Nederlanders naar het buitenland
Ook steeds meer Nederlandse scholieren en studenten doen tijdens hun opleiding internationale ervaring op. Zij gaan naar het buitenland voor een stage of uitwisseling. Een kwart van alle afstudeerders in het hoger onderwijs reisde voor zijn studie de grens over. Daarmee scoort Nederland ruim boven de Europese norm van 20 procent voor 2020. Op dit punt blijft de UU achter bij het Nederlands gemiddelde. De Taskforce Internationalisering kwam in november met een rapport waarin staat dat in het collegejaar 2017-2017 van de Utrechtse bachelorstudenten 18 procent ervaring opdoen in het buitenland en van de masterstudenten 8 procent.

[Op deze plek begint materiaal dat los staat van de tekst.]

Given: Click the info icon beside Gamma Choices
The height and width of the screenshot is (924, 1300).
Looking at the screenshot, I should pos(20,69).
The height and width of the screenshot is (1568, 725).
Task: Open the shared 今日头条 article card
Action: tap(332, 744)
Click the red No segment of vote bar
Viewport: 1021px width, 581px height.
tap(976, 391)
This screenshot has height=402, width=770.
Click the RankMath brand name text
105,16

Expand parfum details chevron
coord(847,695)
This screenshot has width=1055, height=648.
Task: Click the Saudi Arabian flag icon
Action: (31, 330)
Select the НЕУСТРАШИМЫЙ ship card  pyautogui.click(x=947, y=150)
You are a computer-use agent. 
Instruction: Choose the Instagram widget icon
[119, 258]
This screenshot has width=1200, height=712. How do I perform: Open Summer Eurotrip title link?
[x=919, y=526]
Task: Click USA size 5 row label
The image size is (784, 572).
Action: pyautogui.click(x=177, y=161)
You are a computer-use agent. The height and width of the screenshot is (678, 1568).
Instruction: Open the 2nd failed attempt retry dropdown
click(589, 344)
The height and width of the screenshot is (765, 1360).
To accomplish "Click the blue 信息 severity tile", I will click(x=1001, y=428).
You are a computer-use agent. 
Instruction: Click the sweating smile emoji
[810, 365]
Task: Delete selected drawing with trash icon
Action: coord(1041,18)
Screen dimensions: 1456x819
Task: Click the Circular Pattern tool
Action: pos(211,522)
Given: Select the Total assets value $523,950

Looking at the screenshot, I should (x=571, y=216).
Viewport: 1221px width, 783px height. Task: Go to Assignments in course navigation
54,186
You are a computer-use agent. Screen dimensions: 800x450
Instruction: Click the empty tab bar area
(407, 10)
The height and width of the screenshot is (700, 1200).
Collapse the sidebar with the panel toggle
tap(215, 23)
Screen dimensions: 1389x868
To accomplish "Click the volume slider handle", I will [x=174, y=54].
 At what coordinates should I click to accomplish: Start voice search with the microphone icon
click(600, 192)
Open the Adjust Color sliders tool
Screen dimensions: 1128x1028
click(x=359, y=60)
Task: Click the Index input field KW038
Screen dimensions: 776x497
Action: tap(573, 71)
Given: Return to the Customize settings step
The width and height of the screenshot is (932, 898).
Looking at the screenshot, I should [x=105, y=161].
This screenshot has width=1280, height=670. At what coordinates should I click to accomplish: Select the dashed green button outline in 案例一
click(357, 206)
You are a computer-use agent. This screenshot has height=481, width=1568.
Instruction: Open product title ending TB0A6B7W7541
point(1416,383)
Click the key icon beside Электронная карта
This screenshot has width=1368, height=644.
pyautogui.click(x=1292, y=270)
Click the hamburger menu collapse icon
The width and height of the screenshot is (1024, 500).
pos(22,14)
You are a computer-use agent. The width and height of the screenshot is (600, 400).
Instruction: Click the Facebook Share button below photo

Binnen Europa voeren de Noren voeren de lijst aan: van hen ging 35 procent voor een uitwisseling, stage of onderzoek naar het buitenland.

Koffers pakken
Vooral bij hbo- en wo-studenten aan ‘groene’ opleidingen lonkt het buitenland. Ook veel universitaire masterstudenten techniek en natuur pakken hun koffers, meestal voor een stage. Tot slot gaan geneeskundestudenten vaak de grens over voor bijvoorbeeld coschappen.

Nederlandse studenten gaan het vaakst studeren aan prestigieuze Britse instellingen zoals Oxford, Cambridge en King’s College London. Ook België is populair, met name onder studenten geneeskunde of verloskunde, die hier te maken hebben met een numerus fixus.

Het aantal Nederlandse studenten dat tijdens zijn verblijf gebruik maakt van meeneembare studiefinanciering, is na jarenlange groei in 2016 afgenomen. Volgens Nuffic heeft dat te maken met de invoering van het leenstelsel. Welk effect dit precies gaat hebben op het aantal studenten dat in het buitenland zijn diploma behaalt, wordt door Nuffic onderzocht.

“Dat geldt minder voor studenten die voor een semester naar het buitenland gaan, omdat dat vaak onderdeel van het curriculum is. Maar als het een extra activiteit is en er dus kans is op studievertraging, dan zullen studenten zal daar nu wel twee keer over nadenken”, verwacht Nuffic-woordvoerder Anne Lutgerink. 

Uitdaging

Ondanks de groeiende aandacht voor internationalisering in het hoger onderwijs, is er volgens het Nuffic nog veel winst te boeken. Van de studenten van universitaire lerarenopleidingen bijvoorbeeld heeft nu maar 13 procent relevante buitenlandervaring. Van de hbo-opgeleide docenten in spe is dat aandeel nog lager: 6 procent. Leraren spelen een belangrijke rol bij het ontwikkelen van internationale vaardigheden van leerlingen. Omdat klassen in Nederland steeds diverser van samenstelling worden, ligt daar nog een flinke uitdaging, vindt Nuffic.

Ook zijn het voornamelijk studenten met hoogopgeleide ouders die buitenlandervaring opdoen. Zij volgen ruim anderhalf keer vaker een uitwisselingsprogramma dan studenten zonder hoogopgeleide ouders. “Dat is reden tot zorg. Je wil dat iedereen ongeacht zijn achtergrond die mogelijkheid heeft”, aldus Lutgerink. Subsidies voor die specifieke doelgroep kunnen daar wellicht verandering in brengen.